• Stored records
· · · · · · ·

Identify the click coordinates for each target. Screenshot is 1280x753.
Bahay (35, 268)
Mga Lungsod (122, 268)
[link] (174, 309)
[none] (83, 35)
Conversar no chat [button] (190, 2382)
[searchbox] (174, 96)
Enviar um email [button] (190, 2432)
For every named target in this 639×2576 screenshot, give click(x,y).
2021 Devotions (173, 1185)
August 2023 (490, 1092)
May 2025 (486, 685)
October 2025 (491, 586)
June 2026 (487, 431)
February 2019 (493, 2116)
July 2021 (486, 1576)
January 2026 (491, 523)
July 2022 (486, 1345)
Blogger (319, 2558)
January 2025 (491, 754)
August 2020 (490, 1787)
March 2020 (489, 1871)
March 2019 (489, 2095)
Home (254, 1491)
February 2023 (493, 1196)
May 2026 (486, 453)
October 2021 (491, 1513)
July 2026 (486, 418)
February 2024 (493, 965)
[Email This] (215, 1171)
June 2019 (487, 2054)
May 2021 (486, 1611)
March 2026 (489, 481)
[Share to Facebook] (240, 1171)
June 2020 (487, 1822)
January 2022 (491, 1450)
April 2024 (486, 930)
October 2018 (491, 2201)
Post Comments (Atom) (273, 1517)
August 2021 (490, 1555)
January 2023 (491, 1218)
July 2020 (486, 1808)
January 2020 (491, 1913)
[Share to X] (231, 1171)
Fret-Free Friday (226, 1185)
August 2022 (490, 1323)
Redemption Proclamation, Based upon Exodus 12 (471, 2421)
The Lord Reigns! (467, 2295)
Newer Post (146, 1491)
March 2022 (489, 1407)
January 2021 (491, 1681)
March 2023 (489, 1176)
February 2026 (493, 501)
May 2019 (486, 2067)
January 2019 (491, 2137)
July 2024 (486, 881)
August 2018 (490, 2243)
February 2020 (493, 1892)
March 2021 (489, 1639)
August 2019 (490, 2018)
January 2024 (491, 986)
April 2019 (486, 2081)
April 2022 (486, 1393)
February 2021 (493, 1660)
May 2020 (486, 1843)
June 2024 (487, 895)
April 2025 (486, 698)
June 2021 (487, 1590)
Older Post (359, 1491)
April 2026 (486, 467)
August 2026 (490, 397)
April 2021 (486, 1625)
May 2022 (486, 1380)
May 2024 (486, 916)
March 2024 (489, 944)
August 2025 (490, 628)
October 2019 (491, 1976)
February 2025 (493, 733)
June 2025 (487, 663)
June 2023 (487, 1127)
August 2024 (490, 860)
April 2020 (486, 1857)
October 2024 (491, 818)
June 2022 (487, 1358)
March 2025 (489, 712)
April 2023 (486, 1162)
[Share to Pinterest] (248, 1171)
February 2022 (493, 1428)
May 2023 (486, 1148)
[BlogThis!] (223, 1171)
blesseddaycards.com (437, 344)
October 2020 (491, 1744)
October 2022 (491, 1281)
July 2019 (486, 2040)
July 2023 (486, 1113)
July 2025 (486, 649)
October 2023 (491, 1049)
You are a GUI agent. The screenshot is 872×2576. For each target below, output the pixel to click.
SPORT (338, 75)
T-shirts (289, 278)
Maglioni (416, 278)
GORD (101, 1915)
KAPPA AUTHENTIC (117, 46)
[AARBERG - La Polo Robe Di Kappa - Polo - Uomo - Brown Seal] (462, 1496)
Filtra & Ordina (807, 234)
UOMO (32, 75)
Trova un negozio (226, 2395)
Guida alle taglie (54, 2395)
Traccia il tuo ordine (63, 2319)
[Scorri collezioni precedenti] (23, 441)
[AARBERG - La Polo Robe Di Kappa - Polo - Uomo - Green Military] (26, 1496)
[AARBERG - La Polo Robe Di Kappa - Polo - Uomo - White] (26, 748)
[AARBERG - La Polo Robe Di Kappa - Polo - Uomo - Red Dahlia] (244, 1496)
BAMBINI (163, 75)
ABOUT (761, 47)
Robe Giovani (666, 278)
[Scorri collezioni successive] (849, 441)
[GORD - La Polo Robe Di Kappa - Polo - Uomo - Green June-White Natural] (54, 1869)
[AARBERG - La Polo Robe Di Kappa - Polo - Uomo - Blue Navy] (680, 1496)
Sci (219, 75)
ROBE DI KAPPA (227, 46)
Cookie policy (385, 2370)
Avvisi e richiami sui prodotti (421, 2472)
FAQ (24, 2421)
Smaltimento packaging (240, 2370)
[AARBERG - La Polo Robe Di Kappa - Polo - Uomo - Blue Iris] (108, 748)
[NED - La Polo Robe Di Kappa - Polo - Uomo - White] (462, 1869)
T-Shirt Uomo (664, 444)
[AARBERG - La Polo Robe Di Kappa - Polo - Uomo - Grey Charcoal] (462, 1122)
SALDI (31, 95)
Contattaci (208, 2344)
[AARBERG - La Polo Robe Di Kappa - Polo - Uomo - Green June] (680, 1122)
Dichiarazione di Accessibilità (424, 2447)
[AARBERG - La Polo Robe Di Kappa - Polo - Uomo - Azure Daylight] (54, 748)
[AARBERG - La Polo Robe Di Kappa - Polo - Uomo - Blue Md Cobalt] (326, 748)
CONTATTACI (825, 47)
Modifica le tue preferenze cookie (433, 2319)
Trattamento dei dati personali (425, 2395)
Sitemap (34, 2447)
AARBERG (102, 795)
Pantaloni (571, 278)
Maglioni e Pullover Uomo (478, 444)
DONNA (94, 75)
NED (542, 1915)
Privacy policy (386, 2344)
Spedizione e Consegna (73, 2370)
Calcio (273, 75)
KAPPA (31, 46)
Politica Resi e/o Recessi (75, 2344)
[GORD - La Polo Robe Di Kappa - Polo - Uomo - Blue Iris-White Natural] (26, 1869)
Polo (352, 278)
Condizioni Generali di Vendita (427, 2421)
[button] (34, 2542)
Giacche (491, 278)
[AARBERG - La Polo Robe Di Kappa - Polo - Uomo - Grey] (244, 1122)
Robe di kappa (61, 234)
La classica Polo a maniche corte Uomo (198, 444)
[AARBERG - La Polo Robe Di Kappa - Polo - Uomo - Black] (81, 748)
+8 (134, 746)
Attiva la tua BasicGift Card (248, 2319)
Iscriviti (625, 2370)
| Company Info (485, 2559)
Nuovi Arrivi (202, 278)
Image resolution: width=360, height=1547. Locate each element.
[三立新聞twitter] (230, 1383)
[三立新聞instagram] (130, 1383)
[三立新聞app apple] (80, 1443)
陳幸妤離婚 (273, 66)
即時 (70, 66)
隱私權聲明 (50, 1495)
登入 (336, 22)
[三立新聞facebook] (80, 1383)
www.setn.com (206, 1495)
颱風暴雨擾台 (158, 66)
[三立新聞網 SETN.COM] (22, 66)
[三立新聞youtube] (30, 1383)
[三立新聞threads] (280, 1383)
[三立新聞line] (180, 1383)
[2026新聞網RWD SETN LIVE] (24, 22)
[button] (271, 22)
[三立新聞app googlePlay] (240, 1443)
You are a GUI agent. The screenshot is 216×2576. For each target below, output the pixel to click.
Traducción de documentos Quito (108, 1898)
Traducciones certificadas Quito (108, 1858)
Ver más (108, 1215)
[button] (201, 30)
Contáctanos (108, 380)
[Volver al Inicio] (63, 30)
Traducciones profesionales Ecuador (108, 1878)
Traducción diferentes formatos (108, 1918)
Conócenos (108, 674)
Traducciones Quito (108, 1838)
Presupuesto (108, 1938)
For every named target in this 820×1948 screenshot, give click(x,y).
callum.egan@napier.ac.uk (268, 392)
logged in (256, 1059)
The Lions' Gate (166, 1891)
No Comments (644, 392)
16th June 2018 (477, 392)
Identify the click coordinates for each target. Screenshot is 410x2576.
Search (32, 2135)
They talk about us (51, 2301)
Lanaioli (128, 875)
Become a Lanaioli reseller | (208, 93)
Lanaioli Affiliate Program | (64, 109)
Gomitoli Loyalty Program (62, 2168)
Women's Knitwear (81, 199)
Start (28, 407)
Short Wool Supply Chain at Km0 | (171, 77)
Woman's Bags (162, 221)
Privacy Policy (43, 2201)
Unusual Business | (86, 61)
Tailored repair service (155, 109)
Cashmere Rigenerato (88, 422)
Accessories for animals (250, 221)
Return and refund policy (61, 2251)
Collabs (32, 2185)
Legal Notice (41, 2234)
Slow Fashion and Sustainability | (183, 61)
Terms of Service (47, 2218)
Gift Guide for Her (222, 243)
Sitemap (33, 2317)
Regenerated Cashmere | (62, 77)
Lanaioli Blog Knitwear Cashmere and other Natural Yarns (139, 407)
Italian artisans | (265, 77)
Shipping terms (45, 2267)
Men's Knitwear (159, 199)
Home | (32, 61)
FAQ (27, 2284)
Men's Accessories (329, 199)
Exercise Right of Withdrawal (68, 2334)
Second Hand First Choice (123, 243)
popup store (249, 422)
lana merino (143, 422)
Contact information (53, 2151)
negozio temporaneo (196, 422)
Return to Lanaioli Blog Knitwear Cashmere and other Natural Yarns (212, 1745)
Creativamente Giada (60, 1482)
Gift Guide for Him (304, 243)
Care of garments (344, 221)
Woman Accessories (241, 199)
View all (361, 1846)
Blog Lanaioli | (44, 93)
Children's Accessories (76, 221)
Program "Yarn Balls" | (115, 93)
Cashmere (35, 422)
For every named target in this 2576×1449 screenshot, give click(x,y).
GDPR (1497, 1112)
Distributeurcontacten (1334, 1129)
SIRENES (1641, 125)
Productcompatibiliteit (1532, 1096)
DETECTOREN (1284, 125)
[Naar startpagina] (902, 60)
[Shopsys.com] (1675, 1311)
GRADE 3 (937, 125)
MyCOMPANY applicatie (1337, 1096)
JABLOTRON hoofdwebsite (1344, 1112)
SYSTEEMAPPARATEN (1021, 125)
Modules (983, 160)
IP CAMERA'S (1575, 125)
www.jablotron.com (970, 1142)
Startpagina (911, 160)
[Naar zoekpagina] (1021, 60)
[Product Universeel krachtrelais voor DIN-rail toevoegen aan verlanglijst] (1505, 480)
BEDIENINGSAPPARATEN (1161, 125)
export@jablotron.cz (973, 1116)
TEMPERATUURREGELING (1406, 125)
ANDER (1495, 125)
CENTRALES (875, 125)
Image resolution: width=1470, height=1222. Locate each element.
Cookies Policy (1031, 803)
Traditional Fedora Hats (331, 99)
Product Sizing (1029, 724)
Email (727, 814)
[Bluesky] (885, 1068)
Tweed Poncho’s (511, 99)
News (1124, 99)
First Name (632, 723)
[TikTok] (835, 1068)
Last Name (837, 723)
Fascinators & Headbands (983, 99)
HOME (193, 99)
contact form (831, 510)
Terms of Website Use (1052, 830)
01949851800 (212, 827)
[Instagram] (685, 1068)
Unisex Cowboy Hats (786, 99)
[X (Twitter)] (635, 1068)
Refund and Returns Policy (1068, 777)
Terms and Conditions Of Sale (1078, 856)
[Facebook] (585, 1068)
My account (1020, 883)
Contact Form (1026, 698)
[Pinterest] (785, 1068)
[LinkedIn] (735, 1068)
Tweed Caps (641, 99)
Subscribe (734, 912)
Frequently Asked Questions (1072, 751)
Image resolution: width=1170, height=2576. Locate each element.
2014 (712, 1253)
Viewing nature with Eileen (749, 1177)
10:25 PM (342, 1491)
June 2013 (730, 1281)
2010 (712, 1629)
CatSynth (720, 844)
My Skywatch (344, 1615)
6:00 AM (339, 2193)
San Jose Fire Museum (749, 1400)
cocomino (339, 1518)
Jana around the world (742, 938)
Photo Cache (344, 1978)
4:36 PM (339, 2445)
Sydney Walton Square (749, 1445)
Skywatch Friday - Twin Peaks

· · · · · · ·

• WHAT IS BEING ASKED
Output exactly the lines of the records from the first through the one bearing "January 2026 (491, 523)", both ends included.

• REPLY
Identify the click coordinates for each target. Screenshot is 1280x753.
Bahay (35, 268)
Mga Lungsod (122, 268)
[link] (174, 309)
[none] (83, 35)
Conversar no chat [button] (190, 2382)
[searchbox] (174, 96)
Enviar um email [button] (190, 2432)
For every named target in this 639×2576 screenshot, give click(x,y).
2021 Devotions (173, 1185)
August 2023 (490, 1092)
May 2025 (486, 685)
October 2025 (491, 586)
June 2026 (487, 431)
February 2019 (493, 2116)
July 2021 (486, 1576)
January 2026 (491, 523)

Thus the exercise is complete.